Polytechnic University Of New York, Brooklyn NY

Investigators

Abstract

This grant will be used to develop non-photochemical laser-induced nucleation as a method for providing nucleation-on-demand, for controlling crystal structure, and for improving the current understanding of nucleation from solution. The basis of this technique is the discovery, made by the PIs several years ago, that intense near-infrared laser pulses could induce crystallization in aged supersaturated solutions of small organic molecules. In cases studied so far, laser-induced nucleation enhances the rate of nucleation by a factor of 10 13 . Even more intriguing is the case of aqueous glycine, which crystallizes into two different polymorphs depending on the laser polarization state (linear vs. circular), which implicates the optical electric field as being responsible for the phenomenon. This "polarization switching" of polymorphs represents a clean method for controlling crystal structure. It is hypothesized that the oscillating electric field of the light is aligning solute molecules in a pre-nucleating cluster, aiding its organization into a particular crystal structure.
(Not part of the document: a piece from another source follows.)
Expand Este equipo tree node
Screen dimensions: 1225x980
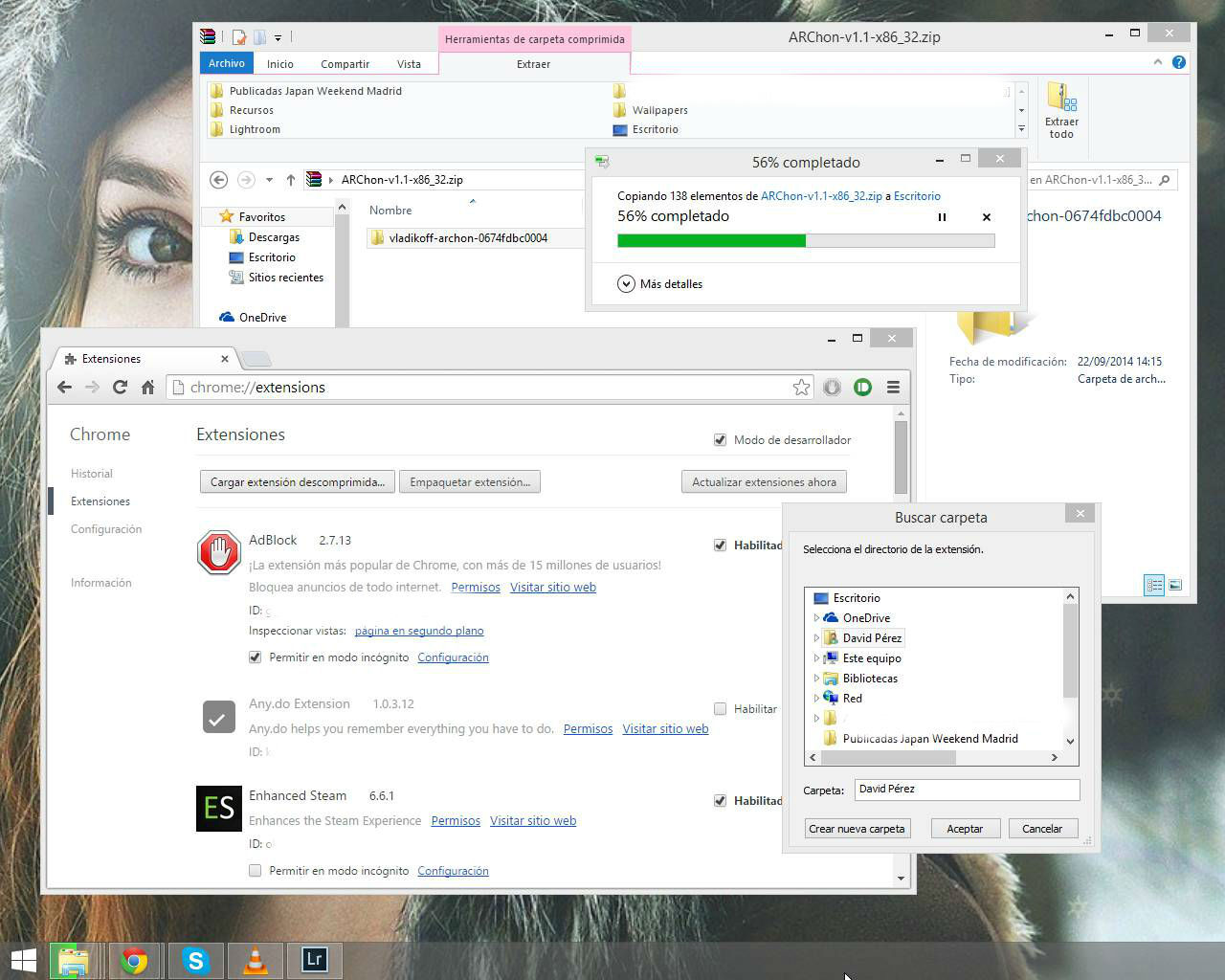point(816,658)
The method also has the potential of creating new polymorphs of some substances. New polymorphs constitute novel materials that may have important industrial applications. Over the next three years the PIs propose to gain a better understanding of the mechanism of non-photochemical laser-induced nucleation, by systematically studying its dependence on illumination parameters such as intensity, wavelength, laser pulse width and polarization state. With the same goal, they will also explore the effect of a strong static electric field on supersaturated solutions. Other experiments would focus on screening a large number of solvent/solute systems, as well as melts, to correlate the form of the inducing electric field to the crystal structure that is induced. Such screening would also include a search for new polymorphs.